##### DOCUMENT #####

The new release includes both Mail->News gatewaying and News->Mail gatewaying. The latter uses a polling strategy. If you have direct access to your nntp server, it would be possible not to have to poll. In fact, it would be fairly easy. Unfortunately, I don't have that sort of access available. If anyone is interested in getting non-polling gatewaying working, please contact me, I'm interested in writing the necessary code, I just need someone who can test it, etc.
John
I've downloaded the distribution and tried running configure. Here's the error messages.
bash$ ./configure creating cache ./config.cache checking for --with-python... checking for python... /usr/local/bin/python checking Python interpreter... /usr/local/bin/python checking for a BSD compatible install... /usr/bin/install -c checking whether make sets ${MAKE}... yes checking for --without-gcc... no checking for gcc... no checking for cc... /usr/bin/cc checking whether the C compiler (/usr/bin/cc ) works... yes checking whether the C compiler (/usr/bin/cc ) is a cross-compiler... no checking whether we are using GNU C... no checking whether #! works in shell scripts... yes checking for --with-mail-gid... other mail daemon checking for mail_wrapper GID... ./configure: python: not found cat: conftest.out: No such file or directory configure: error:
***** Group other mail daemon not found! You must first ***** set up the other mail daemon entry in /etc/group ***** or set the MAIL_GID shell variable on the ***** configure command line
I don't understand this comment.
My system administrator has set up the directory structure as follows:
bash$ cd /home/
bash$ ls -ldg mailman
lrwxrwxrwx 1 root wheel 13 Jun 3 18:51 mailman -> /bolt/mailman
bash$
The web server is running on bolt so the /bold/mailman directory is visible on that system. The mail server runs on sparky and sparky uses some Solaris automouter magic to make /home/mailman appear as a directory, but /bolt/mailman doesn't appear.

##### RAW DATA #####

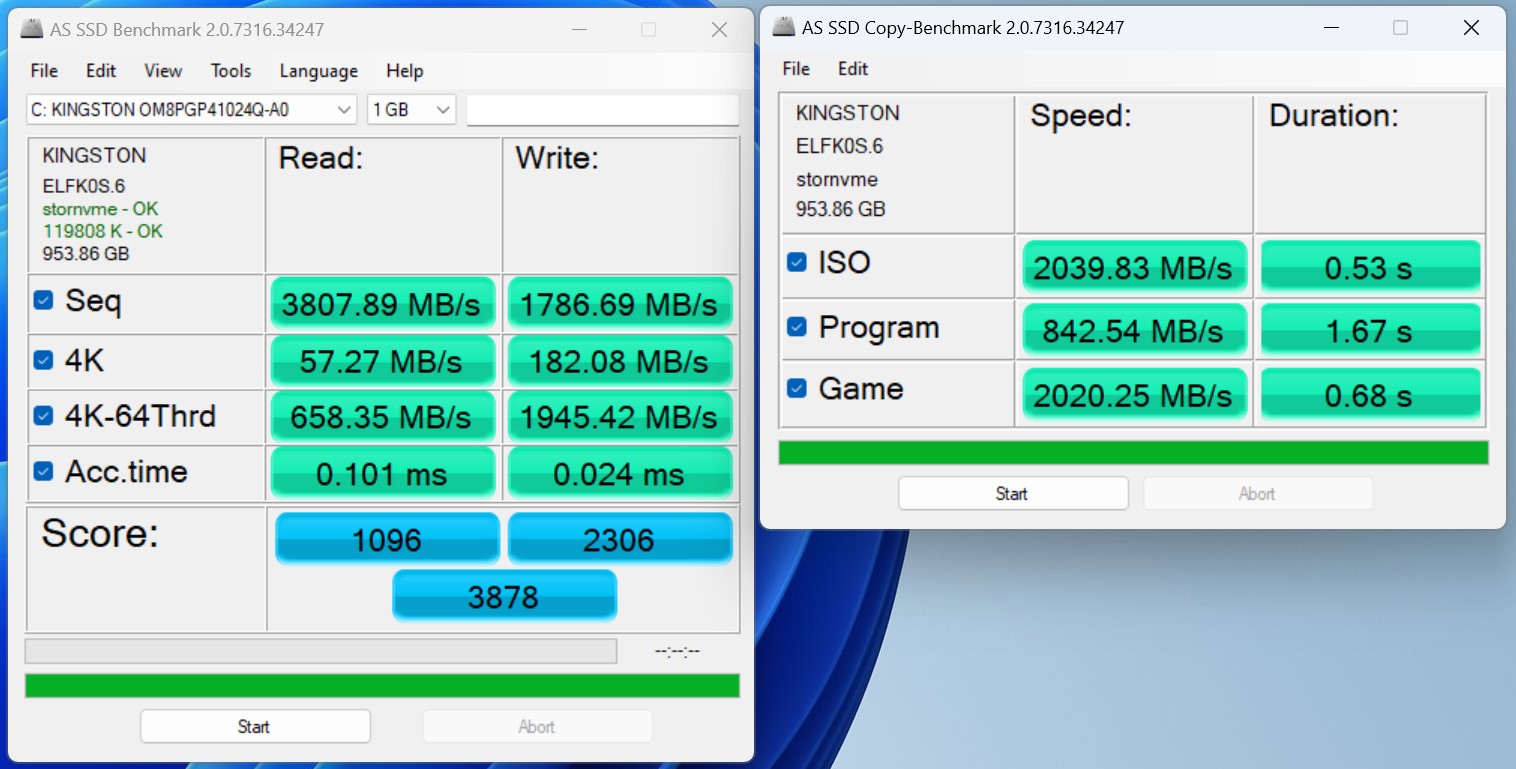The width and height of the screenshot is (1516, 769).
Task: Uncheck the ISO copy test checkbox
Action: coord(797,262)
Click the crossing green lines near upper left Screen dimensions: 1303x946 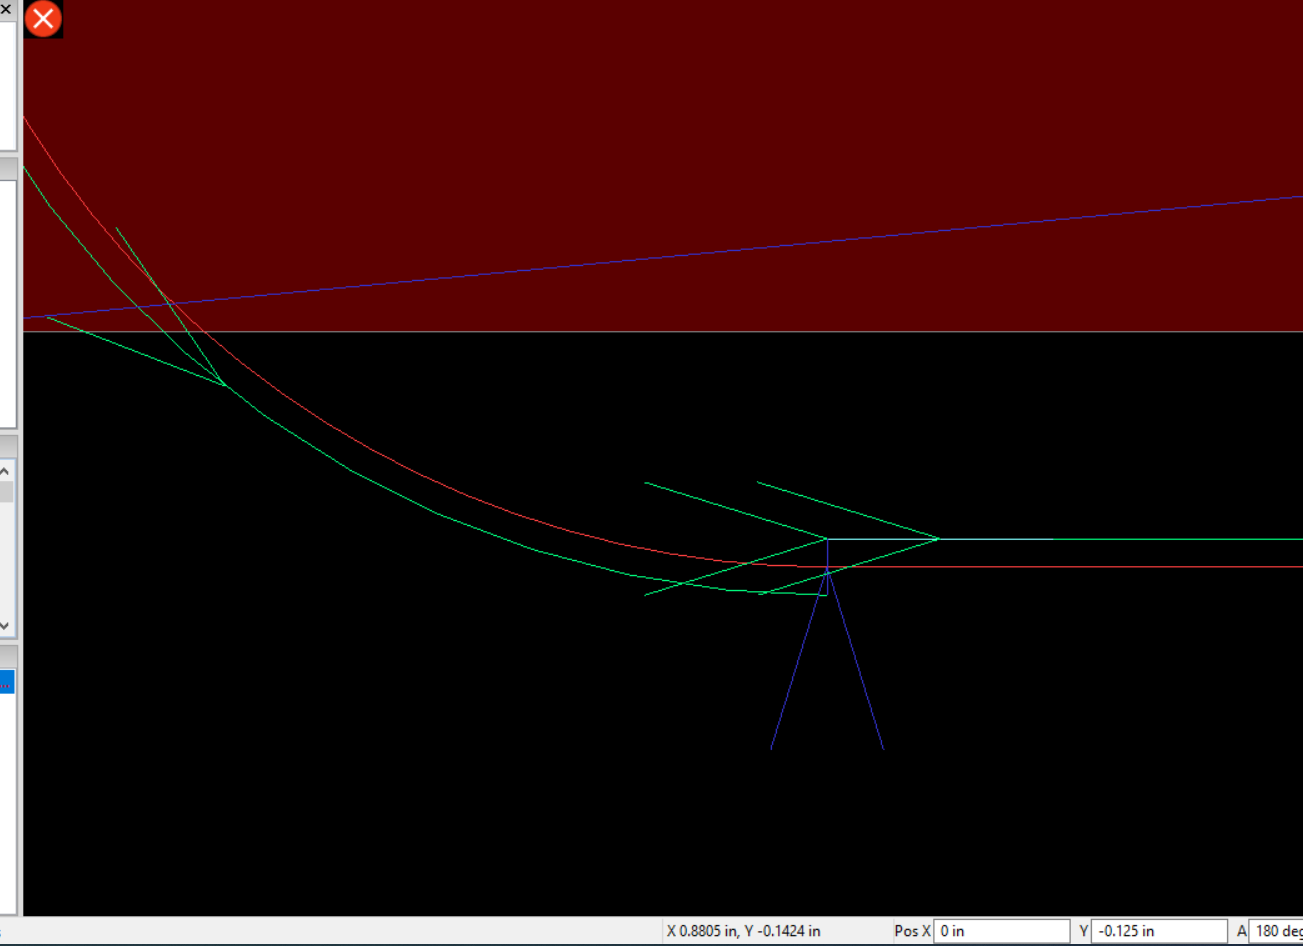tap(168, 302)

#####

- **GIVEN PROBLEM 1**:
According to the message, what strategy does the News->Mail gatewaying use?
- **GIVEN PROBLEM 2**:
Quote the message word for word, starting with "The new release" and going on through "the error messages.".

- **WRITTEN RESPONSE 1**:
A polling strategy.

- **WRITTEN RESPONSE 2**:
The new release includes both Mail->News gatewaying and News->Mail gatewaying. The latter uses a polling strategy. If you have direct access to your nntp server, it would be possible not to have to poll. In fact, it would be fairly easy. Unfortunately, I don't have that sort of access available. If anyone is interested in getting non-polling gatewaying working, please contact me, I'm interested in writing the necessary code, I just need someone who can test it, etc.
John
I've downloaded the distribution and tried running configure. Here's the error messages.